## Your goal
For each entry that follows, produce an exact copy.

Collected data
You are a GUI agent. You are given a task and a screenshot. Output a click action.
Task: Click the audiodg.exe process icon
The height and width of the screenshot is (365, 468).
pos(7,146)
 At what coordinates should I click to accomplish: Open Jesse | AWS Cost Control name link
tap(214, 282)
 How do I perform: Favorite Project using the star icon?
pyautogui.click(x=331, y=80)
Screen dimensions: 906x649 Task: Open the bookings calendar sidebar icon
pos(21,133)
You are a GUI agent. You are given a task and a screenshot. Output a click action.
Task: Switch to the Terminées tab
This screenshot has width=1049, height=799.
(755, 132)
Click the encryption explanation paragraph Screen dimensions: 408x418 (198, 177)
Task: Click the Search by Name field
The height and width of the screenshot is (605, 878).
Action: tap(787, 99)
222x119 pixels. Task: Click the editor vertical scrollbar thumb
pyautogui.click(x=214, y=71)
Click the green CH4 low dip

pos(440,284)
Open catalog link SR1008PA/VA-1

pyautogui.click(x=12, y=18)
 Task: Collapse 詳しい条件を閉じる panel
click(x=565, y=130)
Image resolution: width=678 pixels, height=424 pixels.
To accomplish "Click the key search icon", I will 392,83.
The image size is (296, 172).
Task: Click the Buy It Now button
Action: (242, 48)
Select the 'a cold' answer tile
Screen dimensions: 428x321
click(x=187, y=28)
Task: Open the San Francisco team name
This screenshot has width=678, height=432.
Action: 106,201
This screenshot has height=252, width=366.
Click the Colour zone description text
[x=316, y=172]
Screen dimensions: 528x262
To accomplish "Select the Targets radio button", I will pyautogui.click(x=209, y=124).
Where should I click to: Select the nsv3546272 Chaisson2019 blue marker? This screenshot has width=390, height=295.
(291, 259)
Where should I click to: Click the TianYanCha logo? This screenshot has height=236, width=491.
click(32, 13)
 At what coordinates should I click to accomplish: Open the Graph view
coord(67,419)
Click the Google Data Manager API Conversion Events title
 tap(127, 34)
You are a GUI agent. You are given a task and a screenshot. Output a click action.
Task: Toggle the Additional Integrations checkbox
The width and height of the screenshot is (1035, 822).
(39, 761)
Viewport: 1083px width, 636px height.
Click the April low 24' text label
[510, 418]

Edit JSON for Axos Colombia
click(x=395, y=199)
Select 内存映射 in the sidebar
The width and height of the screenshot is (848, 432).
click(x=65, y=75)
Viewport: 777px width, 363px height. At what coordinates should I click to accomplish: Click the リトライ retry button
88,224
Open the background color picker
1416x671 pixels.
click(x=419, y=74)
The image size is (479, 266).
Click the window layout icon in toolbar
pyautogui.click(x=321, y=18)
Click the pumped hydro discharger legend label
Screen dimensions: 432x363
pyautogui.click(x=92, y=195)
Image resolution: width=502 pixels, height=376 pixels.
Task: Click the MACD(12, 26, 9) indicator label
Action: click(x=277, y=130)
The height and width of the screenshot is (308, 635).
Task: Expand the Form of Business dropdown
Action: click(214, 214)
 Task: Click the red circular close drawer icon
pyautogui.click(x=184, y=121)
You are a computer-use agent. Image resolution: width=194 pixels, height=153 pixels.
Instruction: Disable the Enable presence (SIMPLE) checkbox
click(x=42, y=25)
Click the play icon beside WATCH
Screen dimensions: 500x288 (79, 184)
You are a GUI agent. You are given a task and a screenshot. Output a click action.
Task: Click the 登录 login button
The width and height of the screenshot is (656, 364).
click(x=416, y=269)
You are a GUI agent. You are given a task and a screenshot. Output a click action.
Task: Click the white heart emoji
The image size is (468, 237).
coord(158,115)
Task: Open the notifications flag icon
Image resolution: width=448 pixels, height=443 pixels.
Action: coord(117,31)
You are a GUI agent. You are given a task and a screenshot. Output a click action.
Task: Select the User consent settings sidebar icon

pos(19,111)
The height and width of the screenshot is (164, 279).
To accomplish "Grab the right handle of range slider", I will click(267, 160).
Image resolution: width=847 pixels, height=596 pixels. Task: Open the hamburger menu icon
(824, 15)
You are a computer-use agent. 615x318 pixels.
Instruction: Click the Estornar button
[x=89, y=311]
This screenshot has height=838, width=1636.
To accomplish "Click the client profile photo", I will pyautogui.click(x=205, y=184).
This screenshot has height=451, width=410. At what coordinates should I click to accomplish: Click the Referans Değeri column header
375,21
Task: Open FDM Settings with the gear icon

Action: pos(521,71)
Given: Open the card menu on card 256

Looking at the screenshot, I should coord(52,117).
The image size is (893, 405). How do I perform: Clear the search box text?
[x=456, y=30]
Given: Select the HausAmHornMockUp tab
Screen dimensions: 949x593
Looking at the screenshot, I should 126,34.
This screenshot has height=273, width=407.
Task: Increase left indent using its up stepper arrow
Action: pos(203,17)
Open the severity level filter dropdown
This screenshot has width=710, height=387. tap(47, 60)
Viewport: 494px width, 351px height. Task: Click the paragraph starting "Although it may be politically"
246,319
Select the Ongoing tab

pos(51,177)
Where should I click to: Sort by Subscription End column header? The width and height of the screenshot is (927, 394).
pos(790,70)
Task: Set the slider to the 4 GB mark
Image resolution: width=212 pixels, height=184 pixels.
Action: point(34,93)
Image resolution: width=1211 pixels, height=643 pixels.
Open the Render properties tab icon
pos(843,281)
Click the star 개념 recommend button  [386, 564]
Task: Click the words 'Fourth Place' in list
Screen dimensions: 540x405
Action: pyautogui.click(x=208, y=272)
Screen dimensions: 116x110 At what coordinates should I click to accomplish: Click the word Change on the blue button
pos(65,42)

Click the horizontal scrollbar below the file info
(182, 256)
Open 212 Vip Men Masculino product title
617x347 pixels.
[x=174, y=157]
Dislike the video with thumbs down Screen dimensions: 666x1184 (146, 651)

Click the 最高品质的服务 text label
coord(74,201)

## Result of the task
You are a GUI agent. You are given a task and a screenshot. Output a click action.
Task: Click the audiodg.exe process icon
The height and width of the screenshot is (365, 468).
pos(7,146)
 At what coordinates should I click to accomplish: Open Jesse | AWS Cost Control name link
tap(214, 282)
 How do I perform: Favorite Project using the star icon?
pyautogui.click(x=331, y=80)
Screen dimensions: 906x649 Task: Open the bookings calendar sidebar icon
pos(21,133)
You are a GUI agent. You are given a task and a screenshot. Output a click action.
Task: Switch to the Terminées tab
This screenshot has width=1049, height=799.
(755, 132)
Click the encryption explanation paragraph Screen dimensions: 408x418 (198, 177)
Task: Click the Search by Name field
The height and width of the screenshot is (605, 878).
Action: tap(787, 99)
222x119 pixels. Task: Click the editor vertical scrollbar thumb
pyautogui.click(x=214, y=71)
Click the green CH4 low dip

pos(440,284)
Open catalog link SR1008PA/VA-1

pyautogui.click(x=12, y=18)
 Task: Collapse 詳しい条件を閉じる panel
click(x=565, y=130)
Image resolution: width=678 pixels, height=424 pixels.
To accomplish "Click the key search icon", I will 392,83.
The image size is (296, 172).
Task: Click the Buy It Now button
Action: (242, 48)
Select the 'a cold' answer tile
Screen dimensions: 428x321
click(x=187, y=28)
Task: Open the San Francisco team name
This screenshot has width=678, height=432.
Action: 106,201
This screenshot has height=252, width=366.
Click the Colour zone description text
[x=316, y=172]
Screen dimensions: 528x262
To accomplish "Select the Targets radio button", I will pyautogui.click(x=209, y=124).
Where should I click to: Select the nsv3546272 Chaisson2019 blue marker? This screenshot has width=390, height=295.
(291, 259)
Where should I click to: Click the TianYanCha logo? This screenshot has height=236, width=491.
click(32, 13)
 At what coordinates should I click to accomplish: Open the Graph view
coord(67,419)
Click the Google Data Manager API Conversion Events title
 tap(127, 34)
You are a GUI agent. You are given a task and a screenshot. Output a click action.
Task: Toggle the Additional Integrations checkbox
The width and height of the screenshot is (1035, 822).
(39, 761)
Viewport: 1083px width, 636px height.
Click the April low 24' text label
[510, 418]

Edit JSON for Axos Colombia
click(x=395, y=199)
Select 内存映射 in the sidebar
The width and height of the screenshot is (848, 432).
click(x=65, y=75)
Viewport: 777px width, 363px height. At what coordinates should I click to accomplish: Click the リトライ retry button
88,224
Open the background color picker
1416x671 pixels.
click(x=419, y=74)
The image size is (479, 266).
Click the window layout icon in toolbar
pyautogui.click(x=321, y=18)
Click the pumped hydro discharger legend label
Screen dimensions: 432x363
pyautogui.click(x=92, y=195)
Image resolution: width=502 pixels, height=376 pixels.
Task: Click the MACD(12, 26, 9) indicator label
Action: click(x=277, y=130)
The height and width of the screenshot is (308, 635).
Task: Expand the Form of Business dropdown
Action: click(214, 214)
 Task: Click the red circular close drawer icon
pyautogui.click(x=184, y=121)
You are a computer-use agent. Image resolution: width=194 pixels, height=153 pixels.
Instruction: Disable the Enable presence (SIMPLE) checkbox
click(x=42, y=25)
Click the play icon beside WATCH
Screen dimensions: 500x288 (79, 184)
You are a GUI agent. You are given a task and a screenshot. Output a click action.
Task: Click the 登录 login button
The width and height of the screenshot is (656, 364).
click(x=416, y=269)
You are a GUI agent. You are given a task and a screenshot. Output a click action.
Task: Click the white heart emoji
The image size is (468, 237).
coord(158,115)
Task: Open the notifications flag icon
Image resolution: width=448 pixels, height=443 pixels.
Action: coord(117,31)
You are a GUI agent. You are given a task and a screenshot. Output a click action.
Task: Select the User consent settings sidebar icon

pos(19,111)
The height and width of the screenshot is (164, 279).
To accomplish "Grab the right handle of range slider", I will click(267, 160).
Image resolution: width=847 pixels, height=596 pixels. Task: Open the hamburger menu icon
(824, 15)
You are a computer-use agent. 615x318 pixels.
Instruction: Click the Estornar button
[x=89, y=311]
This screenshot has height=838, width=1636.
To accomplish "Click the client profile photo", I will pyautogui.click(x=205, y=184).
This screenshot has height=451, width=410. At what coordinates should I click to accomplish: Click the Referans Değeri column header
375,21
Task: Open FDM Settings with the gear icon

Action: pos(521,71)
Given: Open the card menu on card 256

Looking at the screenshot, I should coord(52,117).
The image size is (893, 405). How do I perform: Clear the search box text?
[x=456, y=30]
Given: Select the HausAmHornMockUp tab
Screen dimensions: 949x593
Looking at the screenshot, I should 126,34.
This screenshot has height=273, width=407.
Task: Increase left indent using its up stepper arrow
Action: pos(203,17)
Open the severity level filter dropdown
This screenshot has width=710, height=387. tap(47, 60)
Viewport: 494px width, 351px height. Task: Click the paragraph starting "Although it may be politically"
246,319
Select the Ongoing tab

pos(51,177)
Where should I click to: Sort by Subscription End column header? The width and height of the screenshot is (927, 394).
pos(790,70)
Task: Set the slider to the 4 GB mark
Image resolution: width=212 pixels, height=184 pixels.
Action: point(34,93)
Image resolution: width=1211 pixels, height=643 pixels.
Open the Render properties tab icon
pos(843,281)
Click the star 개념 recommend button  [386, 564]
Task: Click the words 'Fourth Place' in list
Screen dimensions: 540x405
Action: pyautogui.click(x=208, y=272)
Screen dimensions: 116x110 At what coordinates should I click to accomplish: Click the word Change on the blue button
pos(65,42)

Click the horizontal scrollbar below the file info
(182, 256)
Open 212 Vip Men Masculino product title
617x347 pixels.
[x=174, y=157]
Dislike the video with thumbs down Screen dimensions: 666x1184 (146, 651)

Click the 最高品质的服务 text label
coord(74,201)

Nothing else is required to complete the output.